One of the things that bothered me the last time I did this was that I only had a nebulous idea of what “level” each agent stood at. Top-tier agent, middle-of-the-road agent, might-not-even-want-to-query them agent? So this time, I decided to create a ranking system. I used several factors for my ranking:

  • Are they a member of the AAR?
  • Do they have sales verified by Preditors and Editors?
  • Do they have a “Recommended” or “Highly Recommended” rating from P&E?
  • Do they sell YA?
  • Do they sell fantasy?

I created a spreadsheet in which I documented the answer to each of these questions for each agent I researched. Then I gave one “point” for each “Yes”. E.g., an agent who is a member of the AAR, has verified sales, is recommended by P&E, and sells YA AND fantasy receives five points. An agent who is NOT a member of the AAR, does NOT sell fantasy, does NOT have an actual recommendation from P&E, but sells YA and has verified sales, receives two points.

I ranked 44 agents on these criteria. Results:

  • 5-pointers: 6
  • 4-pointers: 13
  • 3-pointers: 14
  • 2-pointers: 8
  • 1-pointers: 2

I’m well aware that my criteria are not all equal–for instance, an agent who doesn’t have a membership with the AAR but has a recommendation from P&E might be just as good as an agent who has both. Hey, I didn’t say I was perfect, did I? The system just gives me a better idea of which agents I want to target.

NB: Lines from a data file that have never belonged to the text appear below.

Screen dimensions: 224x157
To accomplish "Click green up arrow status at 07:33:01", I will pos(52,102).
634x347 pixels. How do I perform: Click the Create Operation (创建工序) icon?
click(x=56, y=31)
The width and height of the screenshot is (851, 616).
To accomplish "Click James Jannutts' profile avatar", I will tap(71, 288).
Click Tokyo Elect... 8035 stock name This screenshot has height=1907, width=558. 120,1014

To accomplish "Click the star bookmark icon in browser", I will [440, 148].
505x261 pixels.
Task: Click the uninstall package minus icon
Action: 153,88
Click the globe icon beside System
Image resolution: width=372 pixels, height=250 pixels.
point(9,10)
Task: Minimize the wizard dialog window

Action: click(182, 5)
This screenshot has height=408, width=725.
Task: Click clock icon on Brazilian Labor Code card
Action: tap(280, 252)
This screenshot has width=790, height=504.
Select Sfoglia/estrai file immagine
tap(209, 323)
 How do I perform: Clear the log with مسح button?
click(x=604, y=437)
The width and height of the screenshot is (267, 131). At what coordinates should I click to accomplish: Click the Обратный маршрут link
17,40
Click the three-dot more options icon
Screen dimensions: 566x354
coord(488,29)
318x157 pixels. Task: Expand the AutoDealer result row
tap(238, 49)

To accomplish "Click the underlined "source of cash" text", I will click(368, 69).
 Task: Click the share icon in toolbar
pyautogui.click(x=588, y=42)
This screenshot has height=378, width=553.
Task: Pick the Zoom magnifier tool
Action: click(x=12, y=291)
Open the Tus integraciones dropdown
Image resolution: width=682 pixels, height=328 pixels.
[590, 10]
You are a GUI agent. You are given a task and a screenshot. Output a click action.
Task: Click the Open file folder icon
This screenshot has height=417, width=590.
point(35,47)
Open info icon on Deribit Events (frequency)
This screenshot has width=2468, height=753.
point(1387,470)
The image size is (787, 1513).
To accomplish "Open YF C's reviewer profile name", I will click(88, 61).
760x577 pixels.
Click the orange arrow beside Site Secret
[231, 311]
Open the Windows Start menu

My big concern right now is who to query, and when. I know most people say to start at the top and work your way down. I, however, think it might be more worthwhile to try a more scattershot approach, at least at first. I’m considering sending my first batch of queries to a mixture of agents: maybe two 4-pointers, one 3-pointer, and two 2-pointers. If I don’t receive any requests for partials from that batch, then I’ll know that my query needs some revision before I try any of the big guys.

Any thoughts?

 

Comments: 4

 
 
 

I don’t have an agent, so take this with a grain (or margarita *g) of salt, but the advice I hear repeated most often is to pick a number (say 3, or 5) to query every week and just keep sending them out until you score an agent. If you queried 4 agents per week, it’d take 11 weeks to get through ’em all, and by then you’d start to hear from the first batch. (This method also suggests starting with the ones you want the most, so that if the offers do start rolling in, you can accept the first in good conscience)

 

 

Hmm. That just might be the best way to go about it. I’m worried that my query letter may need tweaking, but…criminy. I’ve tweaked it to death. I guess I just have to bite the bullet and start sending…once the synopsis is done, of course!

 

 

When I finish the first draft of this next book, I plan to 1) join backspace.org, enabling me to network with agents, authors and editors, 2) polish my query at both backspace and AbsoluteWrite, and when the final draft is complete, 3) send my queries to a mix of agents at all experience levels within established agencies. A newcomer agent at a good agency can make a solid sale. Have you ever read the story about Nicholas Sparks’s first sale? Google his site and give it a read; it’s an amazing story.

 

 

I joined my state writer’s group and got a CP out of that, and he and I passed my query back and forth several times. In addition to that, my husband and several articulate, writerly friends have each had their (often conflicting) say, several times.

The damn thing has been beaten to death, risen from ashes, and beaten to death again. It’s almost ready, after all that. And the synopsis is taking shape. Slooooowly.

I don’t necessarily mind querying a new agent as long as they’re with an established agency and have some history in the industry. It just wouldn’t be my very first choice, that’s all.